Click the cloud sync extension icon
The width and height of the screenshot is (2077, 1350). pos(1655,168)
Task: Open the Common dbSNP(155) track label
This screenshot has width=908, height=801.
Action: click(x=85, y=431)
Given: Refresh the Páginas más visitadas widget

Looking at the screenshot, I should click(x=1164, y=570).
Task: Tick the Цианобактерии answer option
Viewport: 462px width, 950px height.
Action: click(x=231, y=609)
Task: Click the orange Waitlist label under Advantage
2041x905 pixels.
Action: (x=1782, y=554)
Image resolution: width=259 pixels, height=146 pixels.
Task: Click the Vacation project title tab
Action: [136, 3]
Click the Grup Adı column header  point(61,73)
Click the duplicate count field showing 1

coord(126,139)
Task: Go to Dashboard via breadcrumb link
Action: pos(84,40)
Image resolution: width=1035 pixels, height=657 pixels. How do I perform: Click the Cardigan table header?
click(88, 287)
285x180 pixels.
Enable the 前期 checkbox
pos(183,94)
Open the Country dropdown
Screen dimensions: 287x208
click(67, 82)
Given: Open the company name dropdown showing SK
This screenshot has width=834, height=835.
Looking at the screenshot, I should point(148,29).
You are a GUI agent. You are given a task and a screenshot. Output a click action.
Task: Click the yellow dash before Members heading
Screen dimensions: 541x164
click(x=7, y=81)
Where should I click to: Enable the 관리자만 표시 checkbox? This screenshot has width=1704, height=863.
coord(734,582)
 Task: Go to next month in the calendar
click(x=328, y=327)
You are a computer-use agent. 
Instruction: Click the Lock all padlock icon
---+---
The task – Write out each entry again, character for character.

Solution to the exercise –
Click the cloud sync extension icon
The width and height of the screenshot is (2077, 1350). pos(1655,168)
Task: Open the Common dbSNP(155) track label
This screenshot has width=908, height=801.
Action: click(x=85, y=431)
Given: Refresh the Páginas más visitadas widget

Looking at the screenshot, I should click(x=1164, y=570).
Task: Tick the Цианобактерии answer option
Viewport: 462px width, 950px height.
Action: click(x=231, y=609)
Task: Click the orange Waitlist label under Advantage
2041x905 pixels.
Action: (x=1782, y=554)
Image resolution: width=259 pixels, height=146 pixels.
Task: Click the Vacation project title tab
Action: [136, 3]
Click the Grup Adı column header  point(61,73)
Click the duplicate count field showing 1

coord(126,139)
Task: Go to Dashboard via breadcrumb link
Action: pos(84,40)
Image resolution: width=1035 pixels, height=657 pixels. How do I perform: Click the Cardigan table header?
click(88, 287)
285x180 pixels.
Enable the 前期 checkbox
pos(183,94)
Open the Country dropdown
Screen dimensions: 287x208
click(67, 82)
Given: Open the company name dropdown showing SK
This screenshot has width=834, height=835.
Looking at the screenshot, I should point(148,29).
You are a GUI agent. You are given a task and a screenshot. Output a click action.
Task: Click the yellow dash before Members heading
Screen dimensions: 541x164
click(x=7, y=81)
Where should I click to: Enable the 관리자만 표시 checkbox? This screenshot has width=1704, height=863.
coord(734,582)
 Task: Go to next month in the calendar
click(x=328, y=327)
You are a computer-use agent. 
Instruction: Click the Lock all padlock icon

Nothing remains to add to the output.